Nanning, IMO gardening is an intervention . It can be a benefit to both you and nature depending upon how you do it.
Grass around your potatoes may not seem like a problem when the grass is small but it will grow and compete with the potatoes for light and nutrients. There are several options, black plastic sheet that covers the ground and blocks sunlight except where holes in plastic allow your potatoes to grow, a thick layer of well cooked compost that also blocks the sunlight , manual control ( a hoe or hand weeding ) ,
gmo seed and roundup, or a pre-emergent spray and greenhouse seedlings, or years and years of meticulous weed control and reduced seed in the soil. They are all interventions you just get to choose how much labor you want to put into your preferred method.

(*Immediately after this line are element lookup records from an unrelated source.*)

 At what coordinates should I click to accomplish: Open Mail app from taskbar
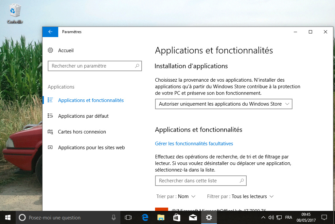coord(193,217)
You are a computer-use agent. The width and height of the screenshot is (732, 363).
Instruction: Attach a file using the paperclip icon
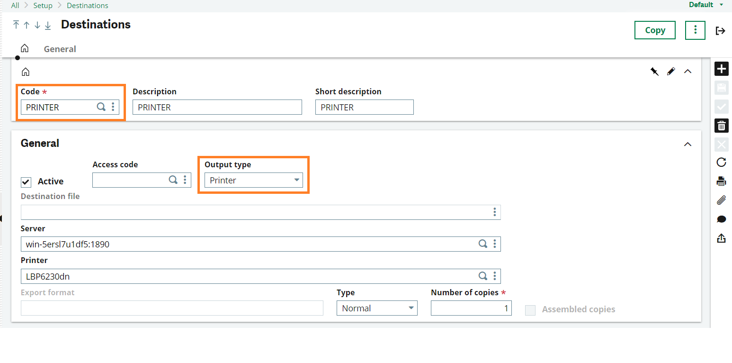click(721, 200)
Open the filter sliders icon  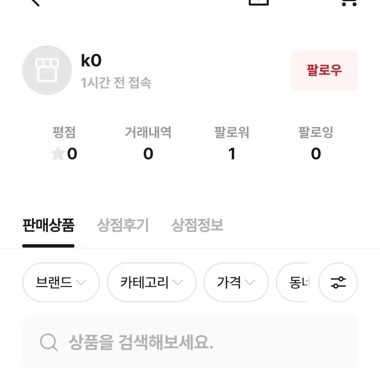[x=338, y=282]
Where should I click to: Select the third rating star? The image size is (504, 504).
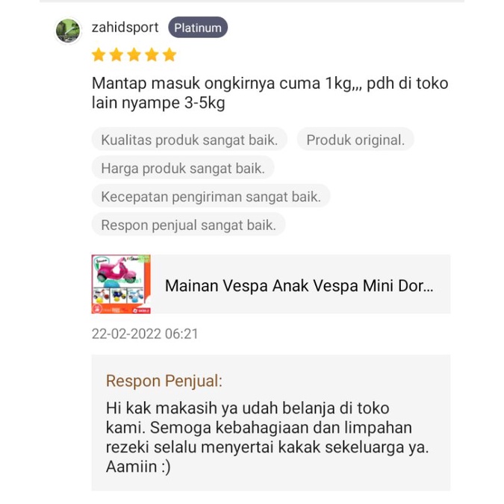coord(134,55)
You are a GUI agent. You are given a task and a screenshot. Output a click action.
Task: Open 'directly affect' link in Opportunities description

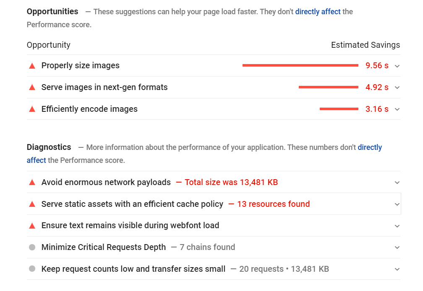[318, 12]
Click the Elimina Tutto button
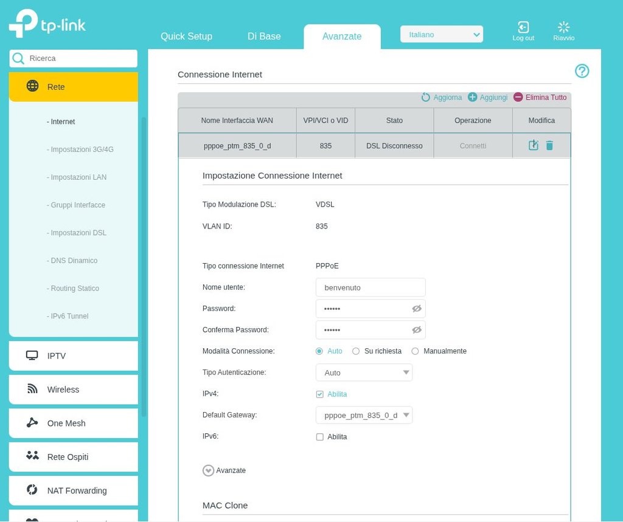This screenshot has width=623, height=522. tap(540, 97)
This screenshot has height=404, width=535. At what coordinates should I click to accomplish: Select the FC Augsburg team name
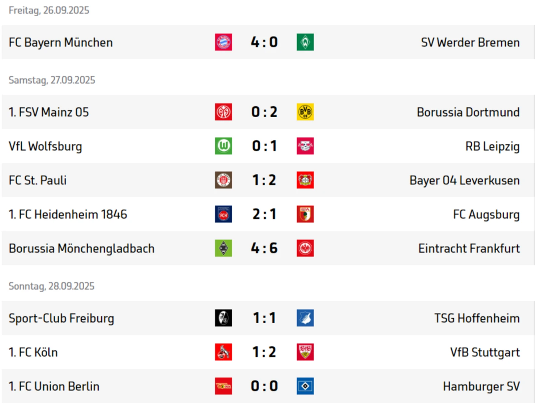point(486,214)
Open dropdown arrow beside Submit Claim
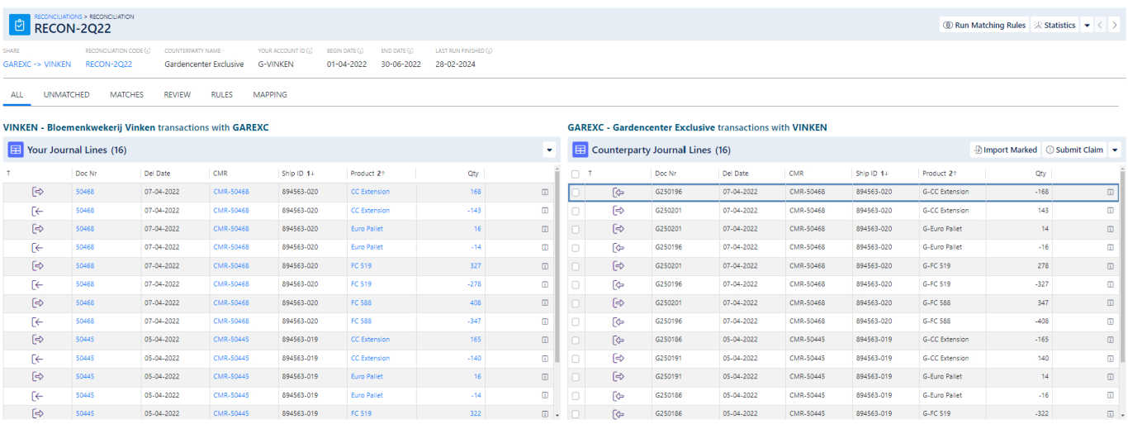 click(1115, 150)
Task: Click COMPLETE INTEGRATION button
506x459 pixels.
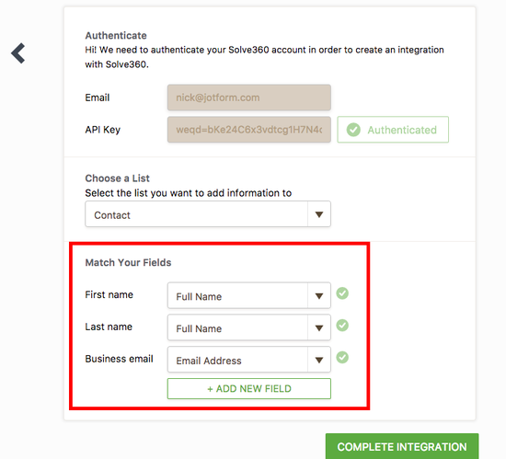Action: coord(402,446)
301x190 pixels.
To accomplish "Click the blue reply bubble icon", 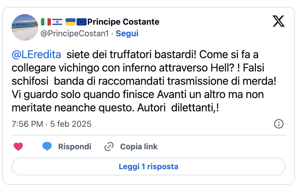I will click(47, 147).
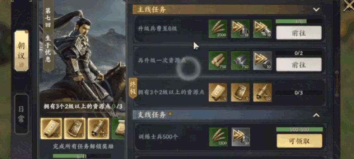Claim reward with 可领取 button

click(x=300, y=141)
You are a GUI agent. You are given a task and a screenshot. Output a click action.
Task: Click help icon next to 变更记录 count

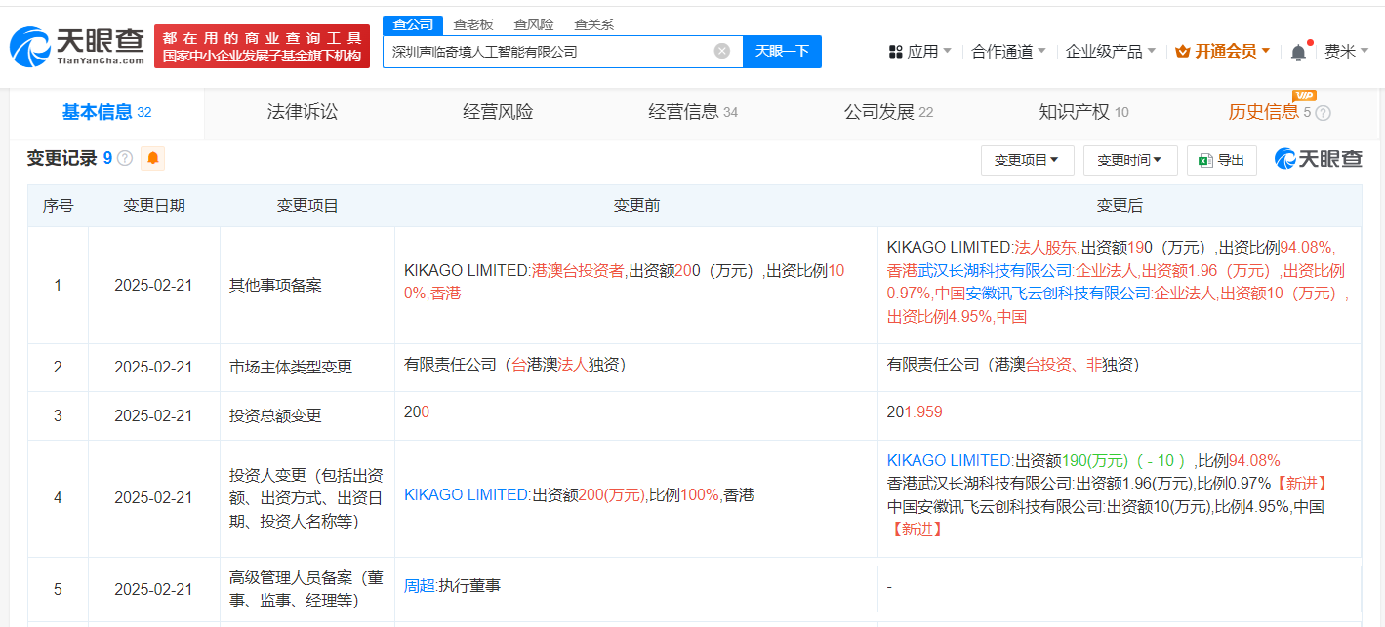pyautogui.click(x=125, y=158)
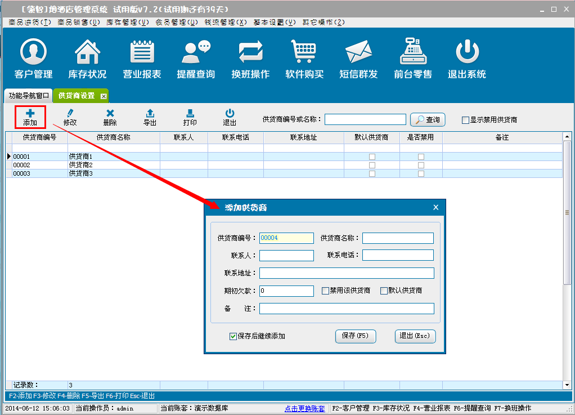The height and width of the screenshot is (415, 575).
Task: Click the table's vertical scrollbar down arrow
Action: [x=567, y=385]
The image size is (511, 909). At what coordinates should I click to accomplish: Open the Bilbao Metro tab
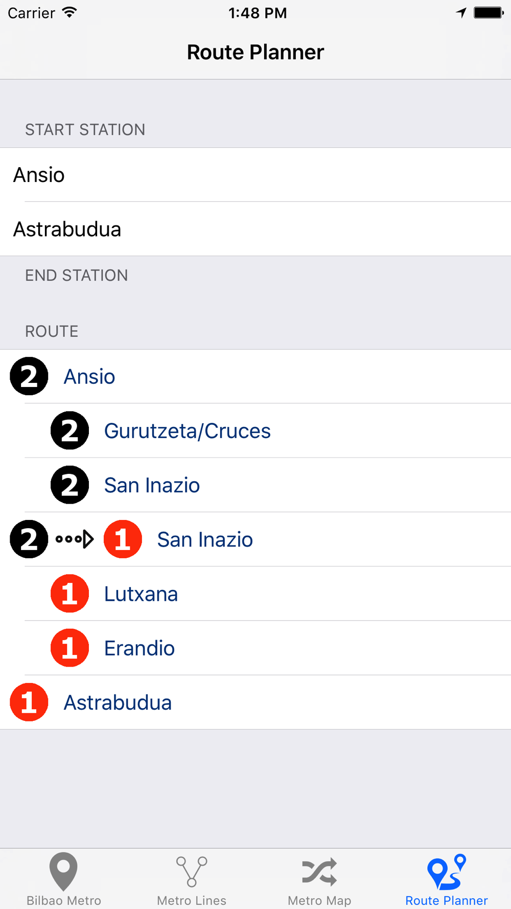(x=64, y=879)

The only non intervention is foraging wild plants but then again you will be competing with something else that would eat what you collect. We living things compete for food, or light, or nutrients. Your choice is how to grow a garden and still allow nature it’s place. The wild animals love my garden so I fence off the large critters that can do the most damage, like deer but I plant more than I need so a bunny or two, or moles, or even a few pocket gofers can eat without crashing all my efforts. I have badgers that can and have eaten whole corn crops. I have some years lost almost all my corn but I refuse to trap or kill them. I plant a variety of crops , for several reasons, but I plant allot so I always get enough.
I think you will find gardening very frustrating if you allow every last living thing to take what it wants or every weed to flourish.
You have to make choices about what you want as your share and what you are willing to share with nature . Hard choices but maybe better to think of balance rather than dominance.
Pull or hoe grass and weeds when very small or their roots will grow and make your work much, much more difficult. You need to have a yield at the end of the year or gardening will prove discouraging .
Don’t fret too much over failures, just remember what works well and replete next season. Try not to replete failed crops too many times. Some things will flourish , remember your timing, your seed choices, and what weather resulted in success. All gardeners suffer some failures but beginner gardeners sometimes don’t realize the years of failure that successful gardeners have already endured.
It takes a lifetime.
ps, don’t dick with the bottom leaves on your tomato transplants. Cold , damp conditions are hell on tomatoes so a drought and some more heat may result in a good year for them, don’t get water on the plants themselves.